REQUIRED WORK — Please return every line of the records below that contains the word "computer".

RECORDS SUPPLIED —
↓

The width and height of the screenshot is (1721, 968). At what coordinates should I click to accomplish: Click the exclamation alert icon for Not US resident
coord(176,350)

↑
↓

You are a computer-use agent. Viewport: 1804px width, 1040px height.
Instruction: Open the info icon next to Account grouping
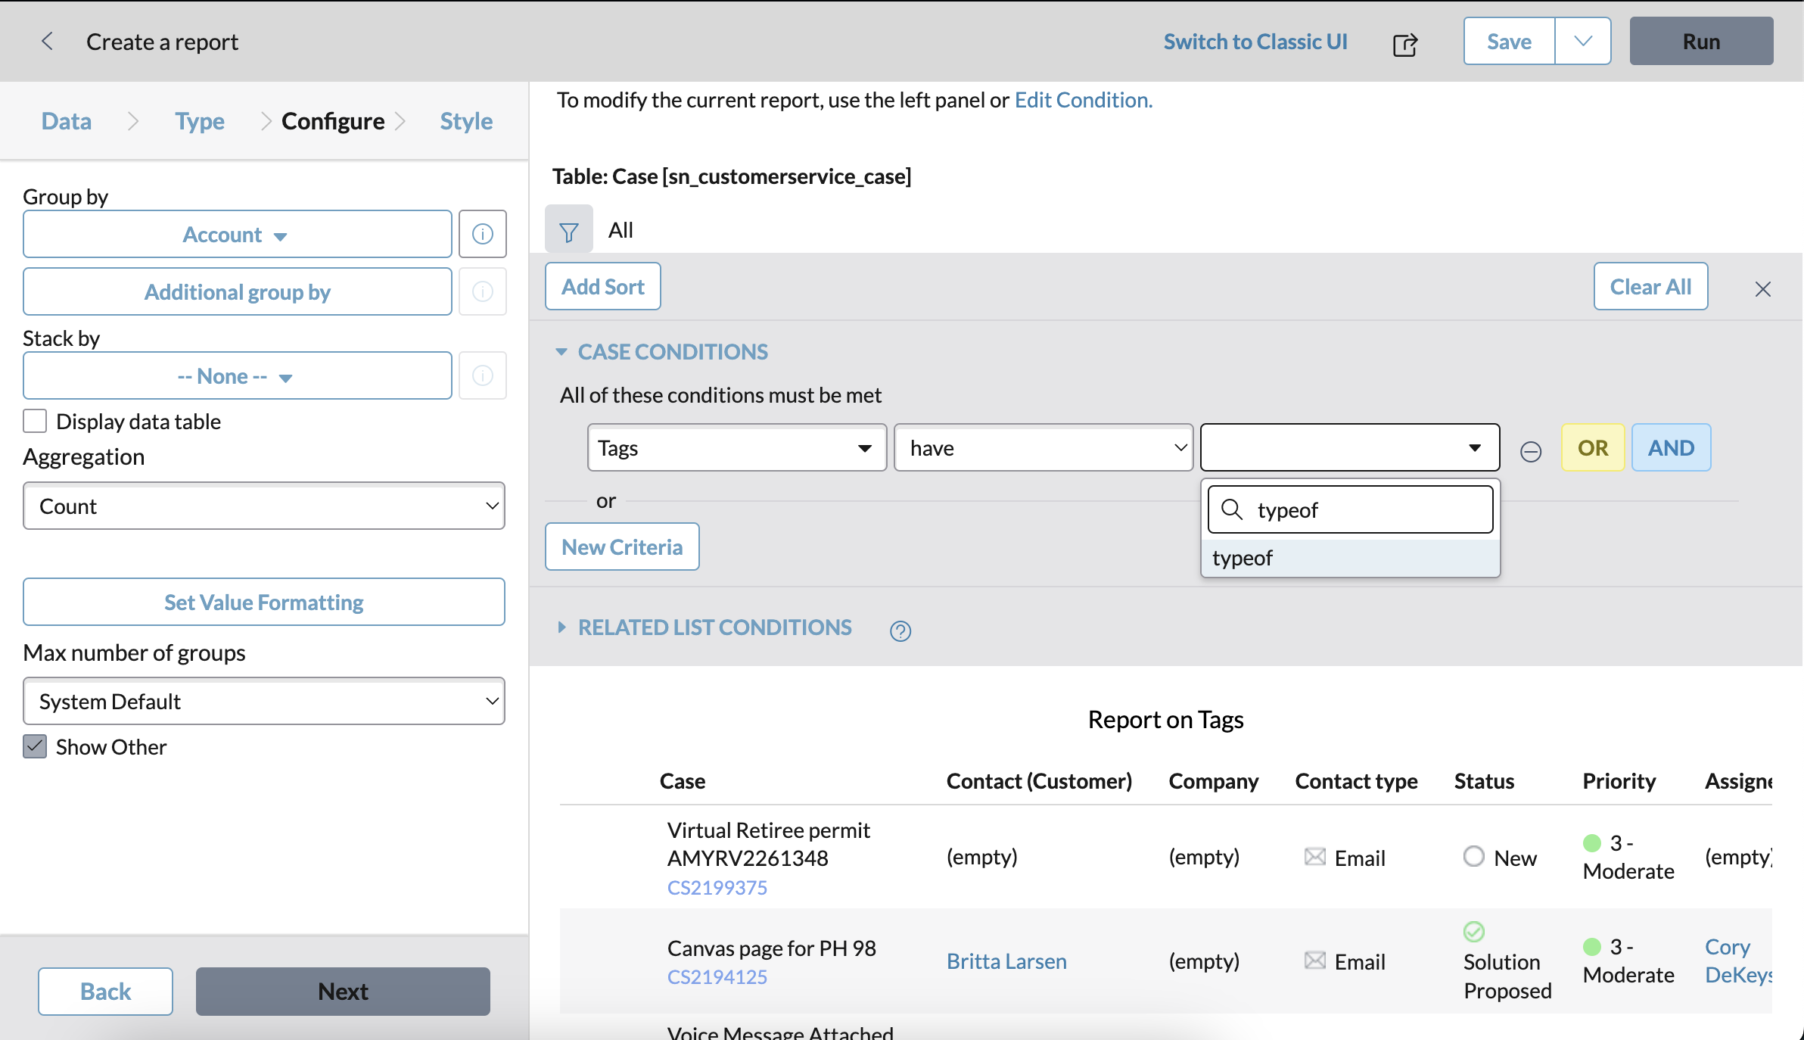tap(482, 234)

↑
↓

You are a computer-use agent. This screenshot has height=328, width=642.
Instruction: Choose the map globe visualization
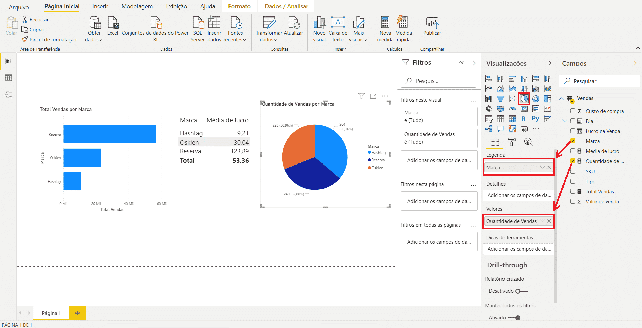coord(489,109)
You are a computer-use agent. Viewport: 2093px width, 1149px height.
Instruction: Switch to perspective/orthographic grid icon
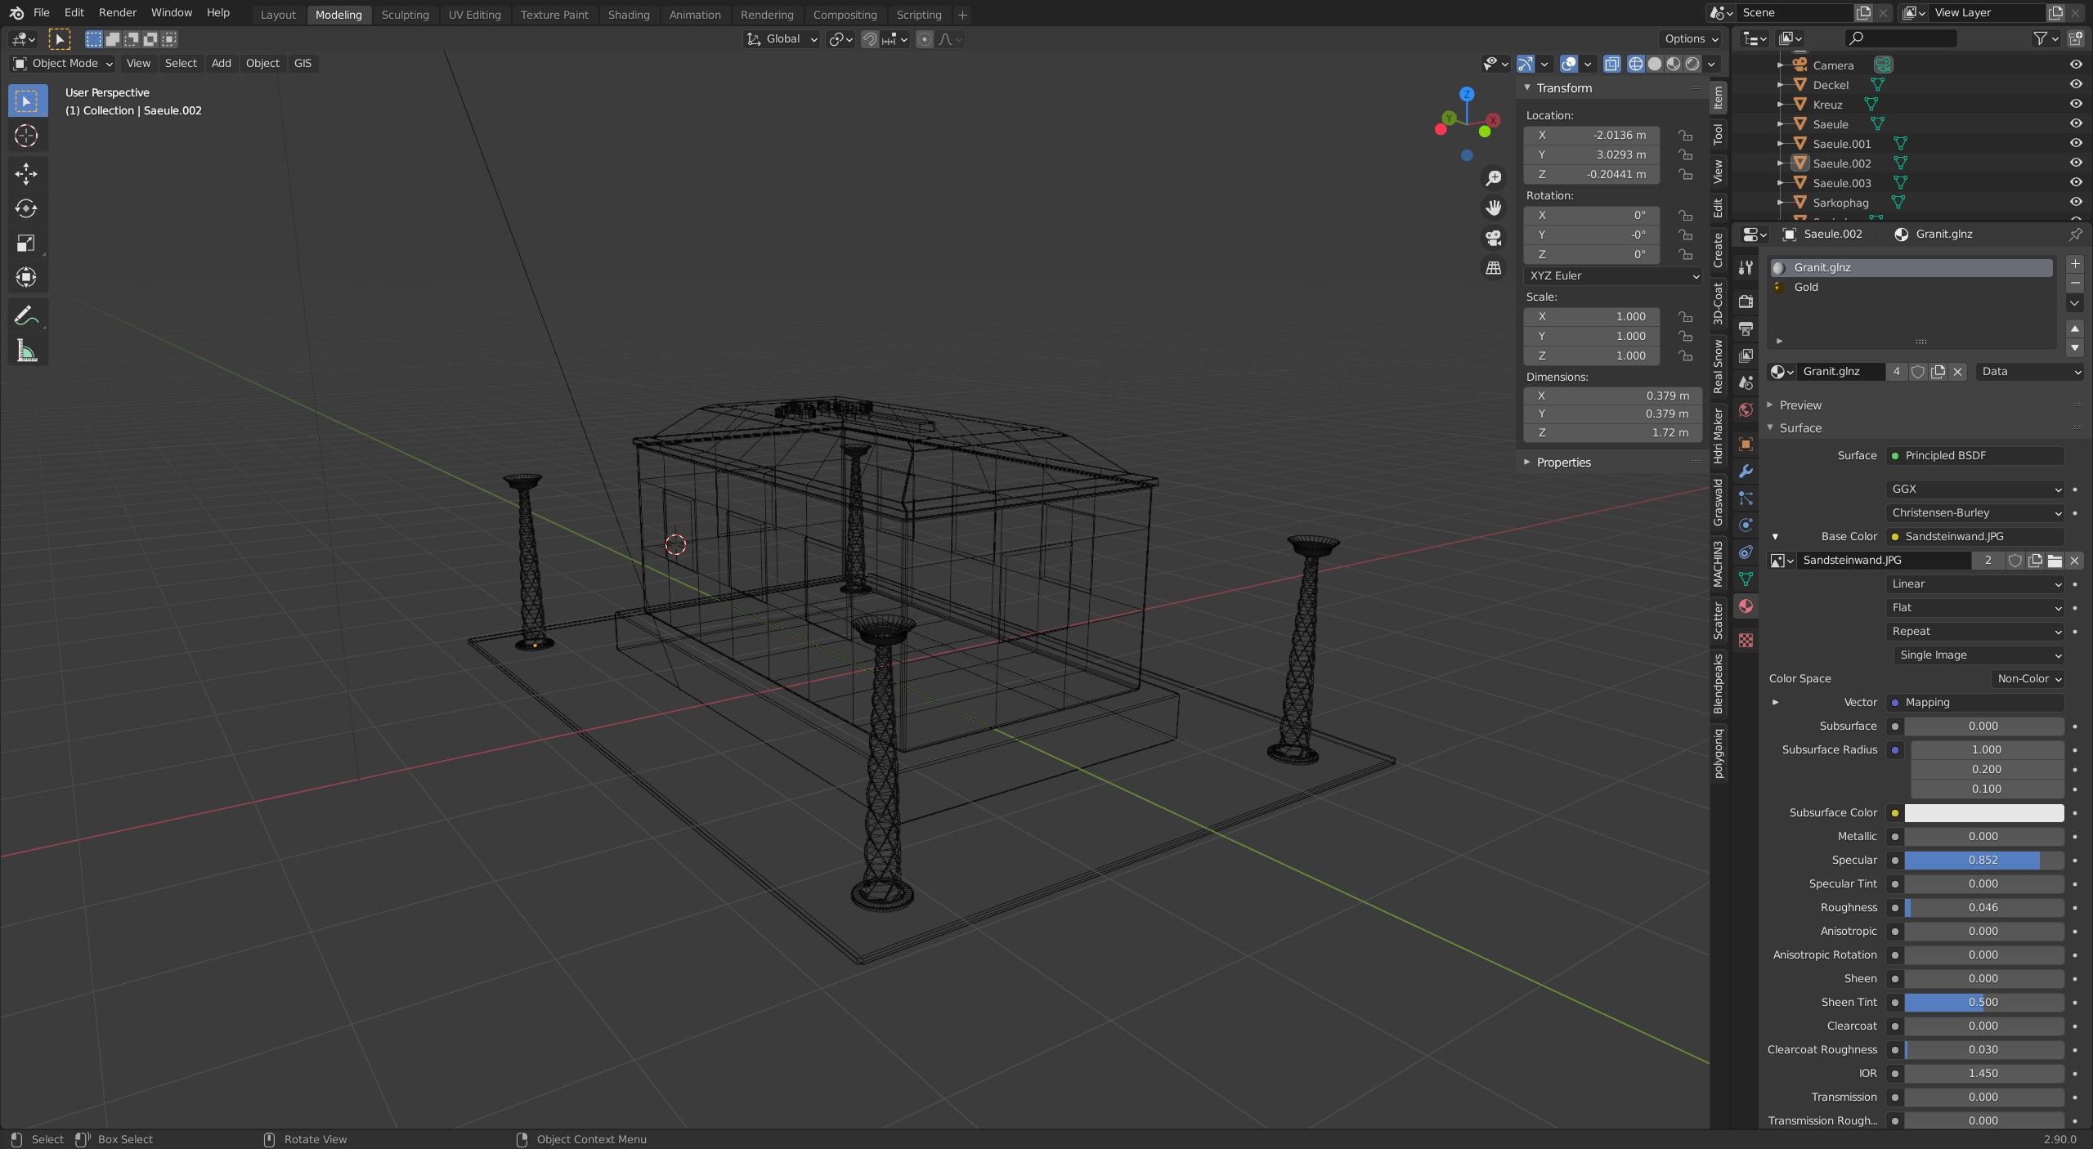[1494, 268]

↑

RESPONSE AREA —
You are a computer-use agent. Viewport: 1804px width, 1040px height.
You are a computer-use agent. This screenshot has height=328, width=642.
You are a computer-use agent. Viewport: 2093px width, 1149px height.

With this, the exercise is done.